# Drive Test Tag Generation
Generate tags for the written portion of the chinese driving exam using a process similar to BERTopic.

## 1. Load Data
Loading data from a local database into a question bank class.

In [1]:
from src.qb.question_bank import QuestionBank
from data_storage.database.json_database import LocalJsonDB

In [2]:
db = LocalJsonDB("data_storage/database/json_db/data.json",
                 "data_storage/database/json_db/images")
qb : QuestionBank = db.load()
print(qb.question_count())

2836


## 2. Format Data
Although the Siglip2 model can handle images of different sizes, we will still standardize the image sizes to the same size to avoid unnecessary complications.

In [3]:
from data_cleaning.img_reshaper import ImgSquarer

In [4]:
IMG_DIR_256 = "data_cleaning/resized_imgs/img256"
squarer_256 = ImgSquarer(256)

In [5]:
def resize_images(qb: QuestionBank, squarer: ImgSquarer, new_dir: str) -> None:
    for chapter_id in qb.get_all_chapter_num():
        for qid in qb.get_qids_by_chapter(chapter_id):
            question = qb.get_question(qid)
            if question.get_img_path() is not None:
                question.set_img_path(squarer.reshape(qid, qb.get_img_dir(), new_dir))

In [6]:
import os

In [7]:
# If the directory is empty, resize images.
if not os.listdir(IMG_DIR_256):
    print("Resizing images to 256x256...")
    resize_images(qb, squarer_256, IMG_DIR_256)
else:
    print("Images already resized to 256x256, skipping...")

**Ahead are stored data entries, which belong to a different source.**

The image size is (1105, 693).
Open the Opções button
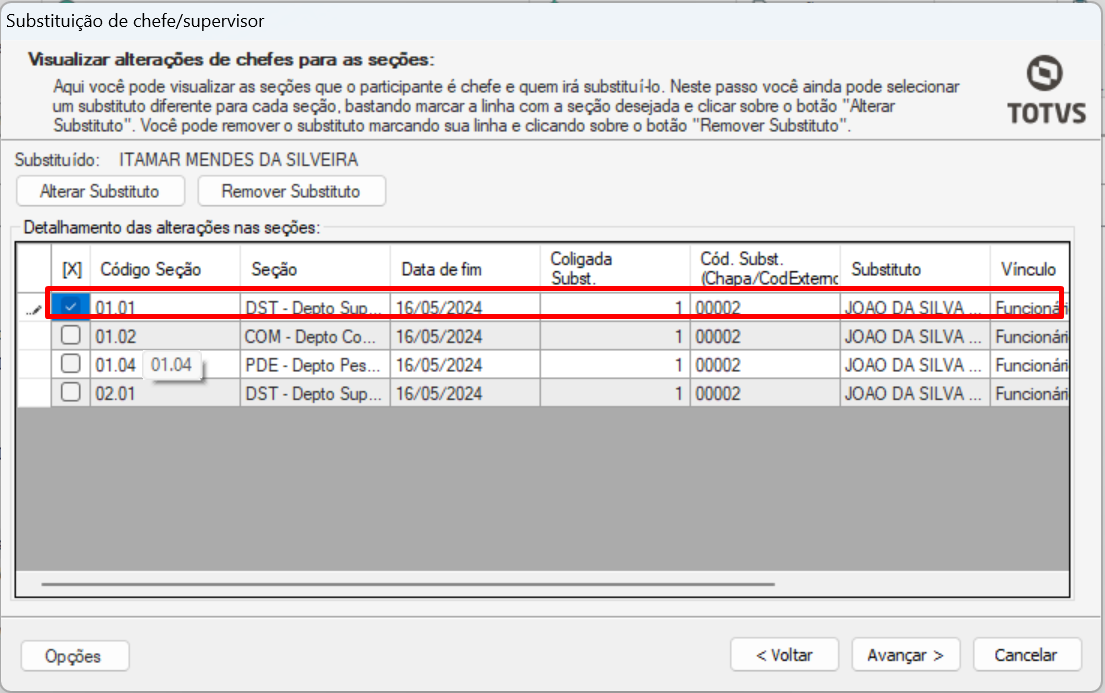[x=74, y=656]
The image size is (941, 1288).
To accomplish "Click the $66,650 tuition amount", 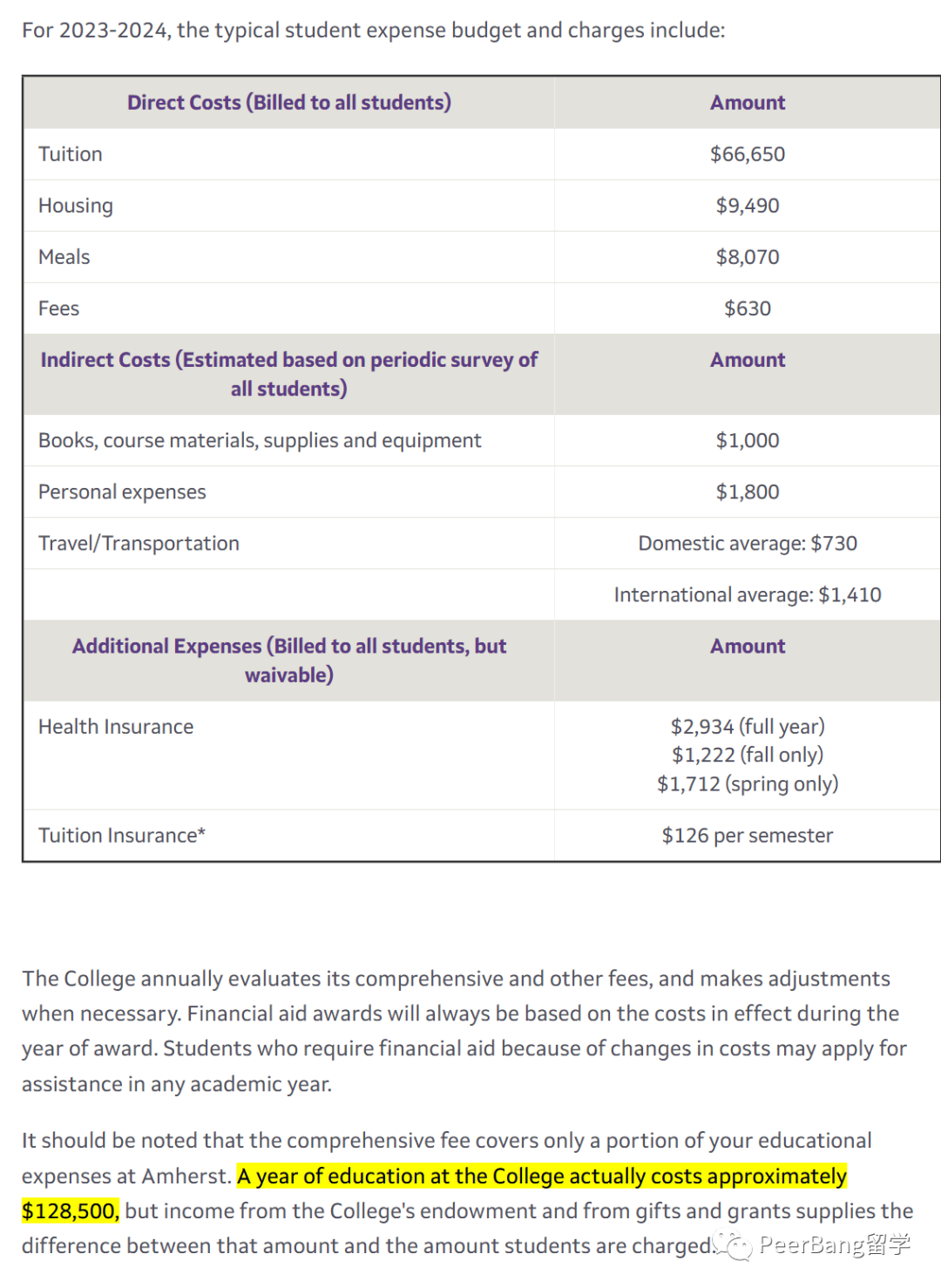I will (748, 154).
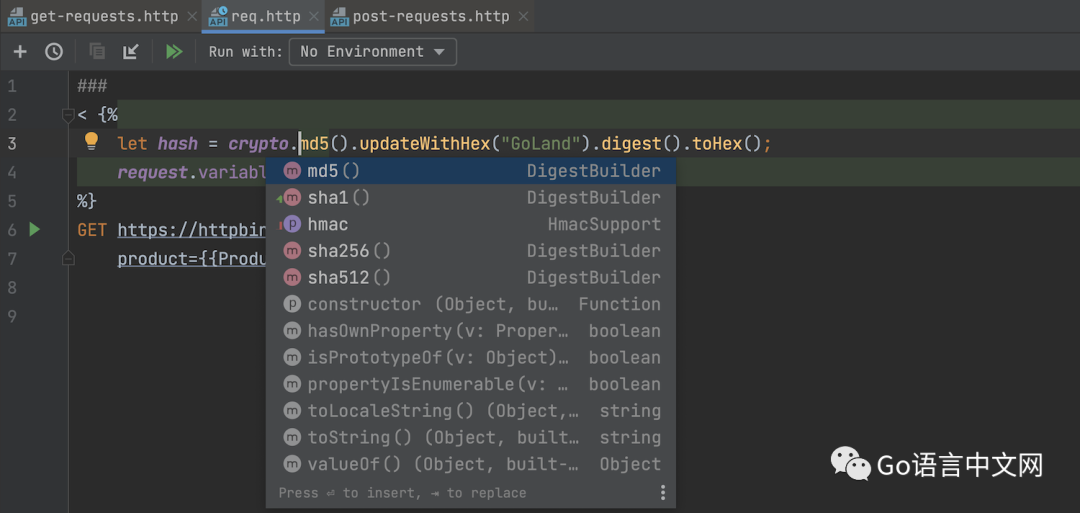Click the import arrow icon in toolbar
This screenshot has width=1080, height=513.
click(131, 52)
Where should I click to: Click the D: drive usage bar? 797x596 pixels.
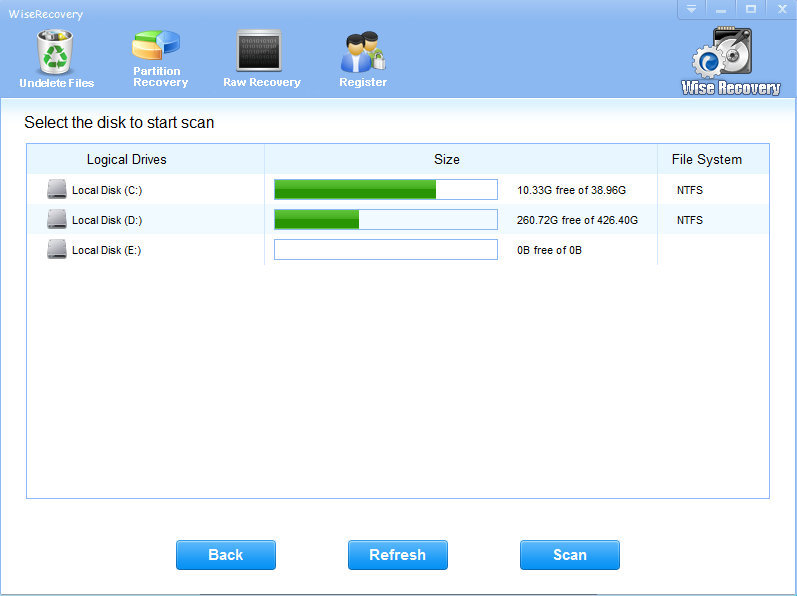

Images already resized to 256x256, skipping...


## 3. Create Multimodal Embeddings
Create multimodal embeddings for the questions using a Siglip2 model.

In [8]:
# Library Imports
from transformers import AutoModel, AutoProcessor

# Local Imports
from embedder.siglip2_qb_embedder import Siglip2QBEmbedder

### a) Load/Download the Siglip2 Model
We will be using "google/siglip2-base-patch16-256" for this task.

In [9]:
import torch

In [10]:
MODEL_NAME = "google/siglip2-base-patch16-256"
model = AutoModel.from_pretrained(MODEL_NAME, torch_dtype=torch.float32, attn_implementation="sdpa")
processor = AutoProcessor.from_pretrained(MODEL_NAME, use_fast=True)

### b) Create embeddings

#### i) Define a logger

In [11]:
import logging
from logging import Logger
from datetime import datetime

LOGGING_PATH = "logs"

def get_logger(name: str) -> Logger:
    # Create logger
    logger = logging.getLogger(name)
    logger.setLevel(logging.INFO) # Set the logging level

    # Create a file handler with timestamp in filename
    timestamp = datetime.now().strftime("%Y%m%d_%H%M")
    file_handler = logging.FileHandler(
        os.path.join(LOGGING_PATH, f"{name}_{timestamp}.log")
    )

    # Create formatter
    formatter = logging.Formatter(
        '%(asctime)s - %(name)s - %(levelname)s - %(message)s'
    )
    file_handler.setFormatter(formatter)

    # Add handler to logger
    logger.addHandler(file_handler)

    return logger

embedder_logger = get_logger("embedder")

#### ii) Create the embedder

In [12]:
custom_embedder = Siglip2QBEmbedder(model, processor, embedder_logger)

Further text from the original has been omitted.